╭─ DATA SECTION

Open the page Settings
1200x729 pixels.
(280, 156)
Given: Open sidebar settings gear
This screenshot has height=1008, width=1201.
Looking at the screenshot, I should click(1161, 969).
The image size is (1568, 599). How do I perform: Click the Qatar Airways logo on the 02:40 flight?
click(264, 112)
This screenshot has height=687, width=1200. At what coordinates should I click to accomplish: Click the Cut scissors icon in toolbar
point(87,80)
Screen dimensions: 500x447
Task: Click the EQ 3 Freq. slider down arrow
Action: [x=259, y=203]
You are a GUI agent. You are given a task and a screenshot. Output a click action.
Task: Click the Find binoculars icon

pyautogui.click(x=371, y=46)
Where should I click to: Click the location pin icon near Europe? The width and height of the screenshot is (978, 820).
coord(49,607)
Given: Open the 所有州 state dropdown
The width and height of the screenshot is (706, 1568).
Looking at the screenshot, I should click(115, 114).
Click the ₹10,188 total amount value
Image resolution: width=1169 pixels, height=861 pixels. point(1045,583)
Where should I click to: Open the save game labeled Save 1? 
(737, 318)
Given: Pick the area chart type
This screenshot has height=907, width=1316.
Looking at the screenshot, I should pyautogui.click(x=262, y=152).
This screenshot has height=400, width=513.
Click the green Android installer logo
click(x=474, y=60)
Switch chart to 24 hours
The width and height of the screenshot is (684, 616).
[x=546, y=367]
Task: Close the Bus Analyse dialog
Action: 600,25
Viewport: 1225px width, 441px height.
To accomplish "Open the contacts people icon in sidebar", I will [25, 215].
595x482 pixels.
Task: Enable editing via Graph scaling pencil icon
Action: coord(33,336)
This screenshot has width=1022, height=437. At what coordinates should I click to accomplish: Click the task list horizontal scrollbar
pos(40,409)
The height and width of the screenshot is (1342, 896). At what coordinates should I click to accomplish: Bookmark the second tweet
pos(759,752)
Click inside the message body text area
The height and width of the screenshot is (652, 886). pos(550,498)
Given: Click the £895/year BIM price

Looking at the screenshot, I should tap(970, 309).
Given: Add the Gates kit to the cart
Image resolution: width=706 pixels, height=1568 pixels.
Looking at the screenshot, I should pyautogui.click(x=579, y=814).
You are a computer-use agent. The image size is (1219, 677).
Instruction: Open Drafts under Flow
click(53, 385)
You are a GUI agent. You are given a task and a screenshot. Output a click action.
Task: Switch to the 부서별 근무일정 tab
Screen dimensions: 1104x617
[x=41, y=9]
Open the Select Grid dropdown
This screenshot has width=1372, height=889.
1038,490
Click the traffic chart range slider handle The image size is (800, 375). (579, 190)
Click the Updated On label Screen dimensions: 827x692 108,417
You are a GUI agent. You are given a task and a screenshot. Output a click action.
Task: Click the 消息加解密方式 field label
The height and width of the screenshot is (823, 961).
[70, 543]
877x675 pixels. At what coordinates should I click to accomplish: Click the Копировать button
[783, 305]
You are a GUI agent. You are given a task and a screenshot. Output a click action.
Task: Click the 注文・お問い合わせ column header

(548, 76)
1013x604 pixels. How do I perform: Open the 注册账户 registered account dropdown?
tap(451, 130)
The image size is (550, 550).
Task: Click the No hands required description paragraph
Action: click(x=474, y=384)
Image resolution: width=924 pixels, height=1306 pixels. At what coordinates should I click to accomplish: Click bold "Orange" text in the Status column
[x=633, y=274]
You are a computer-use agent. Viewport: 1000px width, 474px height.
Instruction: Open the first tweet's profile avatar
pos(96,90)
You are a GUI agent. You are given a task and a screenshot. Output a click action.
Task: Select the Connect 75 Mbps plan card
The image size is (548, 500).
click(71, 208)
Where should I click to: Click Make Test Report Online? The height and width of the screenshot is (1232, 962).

╰─

(WHAT THE EXERCISE ASKS)
All of the entries must be written out exactly as they stand.

(TASK OUTPUT)
Open the page Settings
1200x729 pixels.
(280, 156)
Given: Open sidebar settings gear
This screenshot has height=1008, width=1201.
Looking at the screenshot, I should click(1161, 969).
The image size is (1568, 599). How do I perform: Click the Qatar Airways logo on the 02:40 flight?
click(264, 112)
This screenshot has height=687, width=1200. At what coordinates should I click to accomplish: Click the Cut scissors icon in toolbar
point(87,80)
Screen dimensions: 500x447
Task: Click the EQ 3 Freq. slider down arrow
Action: [x=259, y=203]
You are a GUI agent. You are given a task and a screenshot. Output a click action.
Task: Click the Find binoculars icon

pyautogui.click(x=371, y=46)
Where should I click to: Click the location pin icon near Europe? The width and height of the screenshot is (978, 820).
coord(49,607)
Given: Open the 所有州 state dropdown
The width and height of the screenshot is (706, 1568).
Looking at the screenshot, I should click(115, 114).
Click the ₹10,188 total amount value
Image resolution: width=1169 pixels, height=861 pixels. point(1045,583)
Where should I click to: Open the save game labeled Save 1? 
(737, 318)
Given: Pick the area chart type
This screenshot has height=907, width=1316.
Looking at the screenshot, I should pyautogui.click(x=262, y=152).
This screenshot has height=400, width=513.
Click the green Android installer logo
click(x=474, y=60)
Switch chart to 24 hours
The width and height of the screenshot is (684, 616).
[x=546, y=367]
Task: Close the Bus Analyse dialog
Action: 600,25
Viewport: 1225px width, 441px height.
To accomplish "Open the contacts people icon in sidebar", I will [25, 215].
595x482 pixels.
Task: Enable editing via Graph scaling pencil icon
Action: coord(33,336)
This screenshot has width=1022, height=437. At what coordinates should I click to accomplish: Click the task list horizontal scrollbar
pos(40,409)
The height and width of the screenshot is (1342, 896). At what coordinates should I click to accomplish: Bookmark the second tweet
pos(759,752)
Click inside the message body text area
The height and width of the screenshot is (652, 886). pos(550,498)
Given: Click the £895/year BIM price

Looking at the screenshot, I should tap(970, 309).
Given: Add the Gates kit to the cart
Image resolution: width=706 pixels, height=1568 pixels.
Looking at the screenshot, I should pyautogui.click(x=579, y=814).
You are a computer-use agent. The image size is (1219, 677).
Instruction: Open Drafts under Flow
click(53, 385)
You are a GUI agent. You are given a task and a screenshot. Output a click action.
Task: Switch to the 부서별 근무일정 tab
Screen dimensions: 1104x617
[x=41, y=9]
Open the Select Grid dropdown
This screenshot has width=1372, height=889.
1038,490
Click the traffic chart range slider handle The image size is (800, 375). (579, 190)
Click the Updated On label Screen dimensions: 827x692 108,417
You are a GUI agent. You are given a task and a screenshot. Output a click action.
Task: Click the 消息加解密方式 field label
The height and width of the screenshot is (823, 961).
[70, 543]
877x675 pixels. At what coordinates should I click to accomplish: Click the Копировать button
[783, 305]
You are a GUI agent. You are given a task and a screenshot. Output a click action.
Task: Click the 注文・お問い合わせ column header

(548, 76)
1013x604 pixels. How do I perform: Open the 注册账户 registered account dropdown?
tap(451, 130)
The image size is (550, 550).
Task: Click the No hands required description paragraph
Action: click(x=474, y=384)
Image resolution: width=924 pixels, height=1306 pixels. At what coordinates should I click to accomplish: Click bold "Orange" text in the Status column
[x=633, y=274]
You are a computer-use agent. Viewport: 1000px width, 474px height.
Instruction: Open the first tweet's profile avatar
pos(96,90)
You are a GUI agent. You are given a task and a screenshot. Output a click action.
Task: Select the Connect 75 Mbps plan card
The image size is (548, 500).
click(71, 208)
Where should I click to: Click Make Test Report Online? The height and width of the screenshot is (1232, 962).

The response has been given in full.